Había estado toda la
tarde lloviendo. No es excusa y, sin embargo, merecía recalcarlo. Podría haber
ocurrido todo igualmente, pero no fue así o, al menos, eso dijeron luego los
técnicos encargados de investigarlo: patinó de forma inesperada y fortuita y ya
todo quedó en manos del destino, Dios o quien coño haya que pedir
reclamaciones.
Aquella fatídica tarde debería
haber salido de la oficina a las siete, como siempre, pero unos malditos
informes que urgían para el día siguiente los entretuvo a todos hasta las ocho
pasadas.
-¿Una cerveza? –propuso
Álvaro, el más risueño de todos.
-Por mí, sí –se apuntó
Trini.
-Yo, también, qué
cojones, que estoy hasta las narices de tanto haber y deber...
Si Ricardo hubiera
estado en casa, no se habría apuntado, porque la estaría esperando para
cenar... Una birra y ya está, pensó y dijo, aunque no muy convencida, sino que
más bien dejándose llevar por la mayoría.
Todos marcharon al bar
donde almorzaban a menudo y allí, entre risas, chascarrillos y cervezas, se le
hicieron las nueve y cuarto.
-Bueno, chicos, ahora
sí que sí... Hasta mañana.
Cruzó la calle deprisa
sorteando los charcos y se metió en el coche, aparcado dos manzanas más allá de
la oficina. Arrancó sin perder el tiempo porque cuando llegase todavía tenía
que ducharse y cenar.
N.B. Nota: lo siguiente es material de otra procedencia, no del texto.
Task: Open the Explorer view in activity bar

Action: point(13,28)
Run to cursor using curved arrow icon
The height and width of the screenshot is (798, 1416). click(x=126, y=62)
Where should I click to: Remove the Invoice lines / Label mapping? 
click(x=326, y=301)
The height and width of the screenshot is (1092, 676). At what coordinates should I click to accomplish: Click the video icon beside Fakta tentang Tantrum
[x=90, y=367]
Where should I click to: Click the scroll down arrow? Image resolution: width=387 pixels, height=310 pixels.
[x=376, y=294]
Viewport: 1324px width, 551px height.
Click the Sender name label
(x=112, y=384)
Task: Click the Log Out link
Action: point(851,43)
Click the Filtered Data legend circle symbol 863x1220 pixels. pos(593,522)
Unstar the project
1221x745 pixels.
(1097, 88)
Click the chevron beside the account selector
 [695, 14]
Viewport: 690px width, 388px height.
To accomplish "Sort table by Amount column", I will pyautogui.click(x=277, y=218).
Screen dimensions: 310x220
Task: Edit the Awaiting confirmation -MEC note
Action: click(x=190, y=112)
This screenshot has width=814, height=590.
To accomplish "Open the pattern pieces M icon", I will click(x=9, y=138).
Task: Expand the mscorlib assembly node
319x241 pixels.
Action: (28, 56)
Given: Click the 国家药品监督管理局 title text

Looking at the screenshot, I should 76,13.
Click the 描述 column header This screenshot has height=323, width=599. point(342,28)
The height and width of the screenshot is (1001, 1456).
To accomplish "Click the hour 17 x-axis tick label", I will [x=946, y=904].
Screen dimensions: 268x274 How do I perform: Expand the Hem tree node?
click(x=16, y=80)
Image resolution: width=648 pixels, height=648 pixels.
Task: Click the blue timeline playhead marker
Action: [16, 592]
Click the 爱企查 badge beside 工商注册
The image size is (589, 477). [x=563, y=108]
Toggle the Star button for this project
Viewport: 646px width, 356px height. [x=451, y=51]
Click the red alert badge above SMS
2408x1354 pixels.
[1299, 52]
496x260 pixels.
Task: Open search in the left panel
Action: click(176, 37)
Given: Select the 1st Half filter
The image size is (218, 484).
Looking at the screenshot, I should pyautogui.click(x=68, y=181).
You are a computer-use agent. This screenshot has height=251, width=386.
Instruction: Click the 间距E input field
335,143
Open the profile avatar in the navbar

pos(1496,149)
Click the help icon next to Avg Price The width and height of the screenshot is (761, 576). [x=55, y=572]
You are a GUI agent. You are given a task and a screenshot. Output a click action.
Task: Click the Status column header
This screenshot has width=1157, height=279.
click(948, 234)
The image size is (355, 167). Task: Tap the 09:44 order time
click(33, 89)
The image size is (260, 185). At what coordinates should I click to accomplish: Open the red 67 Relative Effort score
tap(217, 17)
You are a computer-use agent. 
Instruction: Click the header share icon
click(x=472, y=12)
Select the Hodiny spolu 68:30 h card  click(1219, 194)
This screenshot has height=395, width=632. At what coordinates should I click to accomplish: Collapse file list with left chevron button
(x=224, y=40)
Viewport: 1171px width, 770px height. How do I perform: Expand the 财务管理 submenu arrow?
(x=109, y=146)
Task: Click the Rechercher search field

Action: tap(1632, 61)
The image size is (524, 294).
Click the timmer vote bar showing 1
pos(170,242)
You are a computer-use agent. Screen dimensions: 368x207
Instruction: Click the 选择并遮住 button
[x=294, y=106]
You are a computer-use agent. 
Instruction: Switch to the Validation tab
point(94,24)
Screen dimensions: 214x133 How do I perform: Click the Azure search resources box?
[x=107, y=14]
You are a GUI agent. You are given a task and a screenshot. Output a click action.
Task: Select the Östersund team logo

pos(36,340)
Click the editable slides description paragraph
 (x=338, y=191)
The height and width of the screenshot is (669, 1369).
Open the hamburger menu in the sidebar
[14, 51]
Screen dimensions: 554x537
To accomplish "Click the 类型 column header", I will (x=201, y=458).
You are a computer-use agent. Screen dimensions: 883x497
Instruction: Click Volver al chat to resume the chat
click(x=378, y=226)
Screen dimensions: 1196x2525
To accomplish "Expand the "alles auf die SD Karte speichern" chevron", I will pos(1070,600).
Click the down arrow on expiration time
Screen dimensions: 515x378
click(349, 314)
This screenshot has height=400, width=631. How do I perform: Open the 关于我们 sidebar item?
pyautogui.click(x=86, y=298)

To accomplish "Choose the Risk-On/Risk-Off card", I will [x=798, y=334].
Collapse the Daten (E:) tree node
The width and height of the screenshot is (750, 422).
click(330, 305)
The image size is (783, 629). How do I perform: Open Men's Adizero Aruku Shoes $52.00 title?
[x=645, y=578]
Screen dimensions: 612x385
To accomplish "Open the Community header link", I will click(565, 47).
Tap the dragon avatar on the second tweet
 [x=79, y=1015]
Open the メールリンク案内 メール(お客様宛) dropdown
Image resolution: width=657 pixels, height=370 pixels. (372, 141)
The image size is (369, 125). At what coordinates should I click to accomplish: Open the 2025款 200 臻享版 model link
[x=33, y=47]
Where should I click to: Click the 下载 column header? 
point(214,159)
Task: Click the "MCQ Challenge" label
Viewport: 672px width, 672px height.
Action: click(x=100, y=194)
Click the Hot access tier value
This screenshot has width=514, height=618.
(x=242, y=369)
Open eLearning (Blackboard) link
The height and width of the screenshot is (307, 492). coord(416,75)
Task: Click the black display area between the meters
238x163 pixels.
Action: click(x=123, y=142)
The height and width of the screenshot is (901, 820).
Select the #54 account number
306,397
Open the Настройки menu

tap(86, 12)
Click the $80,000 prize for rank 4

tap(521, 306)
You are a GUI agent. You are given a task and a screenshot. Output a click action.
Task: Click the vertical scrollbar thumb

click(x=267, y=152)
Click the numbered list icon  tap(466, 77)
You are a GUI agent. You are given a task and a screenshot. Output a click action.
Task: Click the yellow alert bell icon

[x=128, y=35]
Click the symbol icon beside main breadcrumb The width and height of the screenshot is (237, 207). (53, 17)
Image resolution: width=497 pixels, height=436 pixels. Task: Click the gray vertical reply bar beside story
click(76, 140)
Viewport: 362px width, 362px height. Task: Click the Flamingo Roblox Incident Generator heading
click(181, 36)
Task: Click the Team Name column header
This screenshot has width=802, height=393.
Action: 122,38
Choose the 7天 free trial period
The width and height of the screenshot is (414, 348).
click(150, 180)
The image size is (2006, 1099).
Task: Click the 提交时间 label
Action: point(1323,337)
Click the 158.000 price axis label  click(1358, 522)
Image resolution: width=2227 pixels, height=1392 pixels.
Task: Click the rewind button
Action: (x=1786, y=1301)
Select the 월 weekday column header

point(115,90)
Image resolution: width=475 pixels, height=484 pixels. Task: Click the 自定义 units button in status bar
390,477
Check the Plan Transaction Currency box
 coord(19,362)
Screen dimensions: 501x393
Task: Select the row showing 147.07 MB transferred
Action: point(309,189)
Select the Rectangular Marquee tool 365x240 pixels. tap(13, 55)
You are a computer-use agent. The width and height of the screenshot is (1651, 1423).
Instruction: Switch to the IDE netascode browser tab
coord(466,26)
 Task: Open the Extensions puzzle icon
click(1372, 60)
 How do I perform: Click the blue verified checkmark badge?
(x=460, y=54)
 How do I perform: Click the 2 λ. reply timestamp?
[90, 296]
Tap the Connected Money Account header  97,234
Enfiló dirección sur y abandonó la ciudad, adentrándose
en las tinieblas del bosque colindante. Pronto las luces cada vez más débiles
se fueron diluyendo en su espejo retrovisor interior y cuando quiso darse
cuenta ya estaba a mitad de camino, en medio de las montañas.
Ricardo se había
encaprichado con aquella casa pese a estar a veinte minutos de la ciudad. Era
una pequeña mansión ajardinada, con piscina en forma de lago y seguridad
privada incluida. Los dueños, unos adinerados burgueses venidos a menos,
necesitaron venderla –la utilizaban como tercera residencia- para afrontar los
gastos de un cáncer que el marido padecía y que al final se lo acabó llevando.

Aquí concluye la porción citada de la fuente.